CODEWITHSUNDEEP
regexstringrust
mdcq
mdcq

Reputation: 2026

How to partition a string into two groups using a regex?

I'd like to partition a string into two groups by providing the regex for only one group in Rust.

The regex for the opposite group is not known. I only know the regex for the separator.

For example, with the regex \d+ and the following string

123abcdef456ghj789

I'd like to obtain both these two strings

abcdefghj

and

123456789

Using the regex and itertools crates, I'm able to get the first group like this

let text = "123abcdef456ghj789";

let re = Regex::new(r"\d+").unwrap();

let text1 = re.split(text).join(""); //abcdefghj

How can I get the second group?

Upvotes: 0

Views: 149

Answers (3)

Kaplan
Kaplan

Reputation: 3758

A bit more extensive but w/o an external library:

let re = regex::Regex::new(r"\d+").unwrap();
let mut text1 = String::new();
let mut text2 = String::new();
let mut beg = 0;
let txt = "123abcdef456ghj789";
for r in re.find_iter(txt).map(|m| m.range()) {
    text1 += &txt[r.clone()];
    text2 += &txt[beg..r.start];
    beg = r.end;
}
text2 += &txt[beg..];
println!("{text1}\n{text2}");

Playground

Upvotes: 0

kmdreko
kmdreko

Reputation: 60493

You can get the desired result very similarly:

re.find_iter(text).map(|m| m.as_str()).join("");

.find_iter() returns all matches as an iterator, which you can then call .as_str() on get the full matched text. And then of course use .join() from itertools as you've done before.

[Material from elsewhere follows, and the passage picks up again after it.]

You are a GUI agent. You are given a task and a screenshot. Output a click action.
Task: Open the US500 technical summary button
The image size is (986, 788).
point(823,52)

Full example on the playground.

It would be nice though if there was a single method that returned a tuple of the disjoined partitions.

It would be nice and certainly possible since the matches return all the information needed to slice-and-dice the text in one pass. Here's my attempt that iteratively calls .find_at():

fn partition_regex(re: &Regex, text: &str) -> (String, String) {
    let mut a = String::new();
    let mut b = String::new();

    let mut search_idx = 0;
    while let Some(m) = re.find_at(text, search_idx) {
        a.push_str(m.as_str());
        b.push_str(&text[search_idx..m.start()]);
        search_idx = m.end();
    }
    b.push_str(&text[search_idx..]);
    
    (a, b)
}

Full example on the playground.

Upvotes: 3

pigeonhands
pigeonhands

Reputation: 3424

You can use partition to create two sets based on a predicate.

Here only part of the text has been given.